Uber allocated $3.4 billion to R&D in 2025 — a 9% year-on-year increase — and still managed to exhaust its AI coding budget before April. CTO Praveen Neppalli Naga told staff the company is “back to the drawing board” on AI tooling costs. The proximate cause was Claude Code adoption far exceeding projections, with usage surging since late 2025 while Cursor, the previous primary tool, plateaued. About 11% of Uber’s live backend code updates are now AI-generated.

The incentive structure made this predictable. Uber ranked engineers on internal leaderboards based on AI tool usage. Usage is easy to measure; whether the AI output was net beneficial is not. A leaderboard that rewards token consumption will produce token consumption. Engineers who want a good score have every reason to route tasks through AI tools regardless of whether a direct approach would be faster, cheaper, or produce better code. This is not a failure of the tools — it’s a failure of the metric.

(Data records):
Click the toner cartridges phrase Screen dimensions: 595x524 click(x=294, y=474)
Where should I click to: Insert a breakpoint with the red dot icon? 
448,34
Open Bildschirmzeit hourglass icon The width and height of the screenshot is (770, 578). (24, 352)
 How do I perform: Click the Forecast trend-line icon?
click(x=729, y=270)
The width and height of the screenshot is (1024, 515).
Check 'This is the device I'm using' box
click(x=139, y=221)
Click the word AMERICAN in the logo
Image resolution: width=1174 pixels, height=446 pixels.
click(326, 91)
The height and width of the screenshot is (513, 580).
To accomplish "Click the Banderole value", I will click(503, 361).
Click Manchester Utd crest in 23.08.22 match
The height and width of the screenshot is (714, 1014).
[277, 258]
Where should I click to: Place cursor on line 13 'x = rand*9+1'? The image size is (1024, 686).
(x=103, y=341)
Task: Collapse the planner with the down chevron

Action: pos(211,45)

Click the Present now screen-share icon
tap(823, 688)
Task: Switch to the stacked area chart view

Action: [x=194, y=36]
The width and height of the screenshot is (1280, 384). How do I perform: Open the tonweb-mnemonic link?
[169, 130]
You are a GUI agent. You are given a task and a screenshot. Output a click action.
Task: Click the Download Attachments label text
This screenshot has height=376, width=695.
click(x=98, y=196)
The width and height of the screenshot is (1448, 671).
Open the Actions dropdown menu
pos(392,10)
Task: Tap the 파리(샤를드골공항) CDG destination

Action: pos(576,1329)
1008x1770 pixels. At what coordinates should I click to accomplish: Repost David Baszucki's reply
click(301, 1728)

(Task prompt): Write the next part of the passage about Uber's AI coding budget, starting right after its final sentence.

(Answer below):
The deeper issue is that AI coding tools have unusual cost curves. A senior engineer who would have spent 20 minutes writing a function instead writes a 500-word prompt, iterates through three model responses, and pastes a result. The wall clock time is similar or faster, but the compute cost is invisible to the engineer and not tracked against any productivity output. Multiply this across thousands of engineers with leaderboard incentives and the cost scales independently of whether the output is good. Uber’s 11% AI-generated code figure suggests real adoption, but the company apparently can’t yet demonstrate that 11% maps to a proportional reduction in engineering time or defect rates.

Enterprise AI deployments running into this pattern should stop measuring usage. The right metrics are task completion time against baseline, defect rate on AI-assisted versus human-written code, and whether AI usage is concentrated in the task types it actually improves. If your AI cost is growing faster than any of those outputs, the tool is being used but not applied. Leaderboards for a tool that charges per token are a good way to generate very expensive usage data.

Uber is still committed to the direction — Naga described a vision of “agent engineers” handling full development cycles — but the current moment is a recalibration. The company has real AI-generated code in production and real costs that outran its models. Working out what the actual productivity improvement is, and pricing AI tooling against that rather than against unlimited consumption, is the correct next step. Other enterprises on similar trajectories should do the same calculation before they hit the same wall.